[What to do]: Exactly the lines from the one that holds "has height=688, width=1222." to the end of the data below: retype these and nothing else.

(Data supplied Opens)

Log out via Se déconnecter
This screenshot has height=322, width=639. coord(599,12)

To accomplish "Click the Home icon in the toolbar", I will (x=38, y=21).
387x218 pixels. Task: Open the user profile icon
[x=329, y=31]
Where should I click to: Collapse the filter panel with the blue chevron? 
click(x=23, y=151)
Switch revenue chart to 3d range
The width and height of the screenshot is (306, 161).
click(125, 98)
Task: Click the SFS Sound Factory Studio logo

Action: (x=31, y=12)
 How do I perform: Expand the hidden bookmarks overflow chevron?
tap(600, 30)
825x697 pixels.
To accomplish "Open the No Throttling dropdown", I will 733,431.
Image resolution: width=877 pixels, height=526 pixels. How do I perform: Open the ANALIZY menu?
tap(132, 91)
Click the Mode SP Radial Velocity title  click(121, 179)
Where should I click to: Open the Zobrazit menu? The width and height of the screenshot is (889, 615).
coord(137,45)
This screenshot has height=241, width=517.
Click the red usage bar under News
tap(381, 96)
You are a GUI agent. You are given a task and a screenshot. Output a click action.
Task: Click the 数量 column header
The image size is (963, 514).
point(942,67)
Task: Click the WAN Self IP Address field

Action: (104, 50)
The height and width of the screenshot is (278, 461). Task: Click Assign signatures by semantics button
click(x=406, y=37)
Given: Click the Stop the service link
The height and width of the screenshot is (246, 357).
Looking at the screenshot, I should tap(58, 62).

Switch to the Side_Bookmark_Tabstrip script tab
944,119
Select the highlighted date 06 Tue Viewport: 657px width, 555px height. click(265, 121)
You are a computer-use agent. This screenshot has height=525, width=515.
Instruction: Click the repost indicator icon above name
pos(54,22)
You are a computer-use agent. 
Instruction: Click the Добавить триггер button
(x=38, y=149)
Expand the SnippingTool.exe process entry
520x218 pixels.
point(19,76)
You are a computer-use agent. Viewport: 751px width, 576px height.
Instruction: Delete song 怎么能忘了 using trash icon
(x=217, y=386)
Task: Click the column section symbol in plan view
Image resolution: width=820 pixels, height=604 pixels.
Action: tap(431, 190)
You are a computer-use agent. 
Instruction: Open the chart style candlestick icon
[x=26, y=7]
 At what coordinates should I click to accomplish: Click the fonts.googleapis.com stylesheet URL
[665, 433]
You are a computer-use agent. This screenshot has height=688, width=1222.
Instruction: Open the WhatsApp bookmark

(Data supplied Closes)

[Written solution]:
You are a computer-use agent. This screenshot has height=688, width=1222.
Instruction: Open the WhatsApp bookmark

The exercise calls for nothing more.